The lowest 30-year fixed mortgage rates in modern U.S. history imploded midday Monday, moving sharply higher. Many mortgage lenders raised their rates several times on Monday, Tuesday and Wednesday.
A well-qualified borrower could get a 3% rate on a 30-year fixed rate without any closing costs on Monday morning. Absolutely astounding! By Wednesday afternoon many lenders were offering that same no-cost loan at 4% or even higher.
The 10-year Treasury bond yield (which 30-year mortgage rates tend to follow) briefly hit a record low rate of .318% early on Monday, then making a dramatic U-turn, ended the day more than 22 basis points higher at .54%. By Wednesday, the 10-year was up another 28 basis points, ending the day at .82%.
Man alive!
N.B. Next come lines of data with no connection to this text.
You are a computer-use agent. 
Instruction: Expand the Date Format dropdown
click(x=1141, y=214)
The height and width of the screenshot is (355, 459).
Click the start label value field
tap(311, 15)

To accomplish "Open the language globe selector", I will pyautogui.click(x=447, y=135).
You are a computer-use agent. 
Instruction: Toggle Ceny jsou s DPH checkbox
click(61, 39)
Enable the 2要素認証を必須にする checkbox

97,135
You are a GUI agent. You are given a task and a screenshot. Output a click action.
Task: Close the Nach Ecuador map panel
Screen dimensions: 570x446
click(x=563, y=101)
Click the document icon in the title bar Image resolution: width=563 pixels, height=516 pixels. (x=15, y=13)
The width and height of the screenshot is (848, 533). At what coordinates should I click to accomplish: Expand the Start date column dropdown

How can this be happening when it seems like the whole world is running away from the stock market and hunkering down in a flight, no, a stampede to pouring their money into the quality and safety of U.S. Treasurys?
The answer: There is an oversupply of borrowers wanting mortgages and the mortgage industry does not have the labor force in place to handle this refinance loan application surge.
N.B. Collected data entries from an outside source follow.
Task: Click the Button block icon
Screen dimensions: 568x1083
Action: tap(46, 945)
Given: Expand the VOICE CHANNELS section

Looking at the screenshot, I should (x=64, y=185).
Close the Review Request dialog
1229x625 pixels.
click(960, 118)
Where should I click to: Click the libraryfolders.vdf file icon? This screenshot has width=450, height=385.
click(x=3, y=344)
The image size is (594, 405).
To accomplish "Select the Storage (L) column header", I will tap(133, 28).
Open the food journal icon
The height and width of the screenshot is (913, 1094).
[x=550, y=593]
Dave Stevens, retired president and CEO of the Mortgage Bankers Association, points to waning investor demand and mortgage lender capacity challenges.
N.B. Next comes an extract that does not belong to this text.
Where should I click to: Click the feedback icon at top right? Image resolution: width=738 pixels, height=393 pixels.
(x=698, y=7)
“Investors are lowering bids. (Loan) servicing bids are getting cheaper,” said Stevens. “And staff is overwhelmed.”
If you got your loan locked and you are on your way to funding, congratulations!
If you missed the window, well, now what?
Consider your current mortgage against today’s market rates. Rates are still darn cheap. If you can get a no-cost loan at a lower rate than what you have now, just do it!
You also should consider shortening your loan term or pulling cash out.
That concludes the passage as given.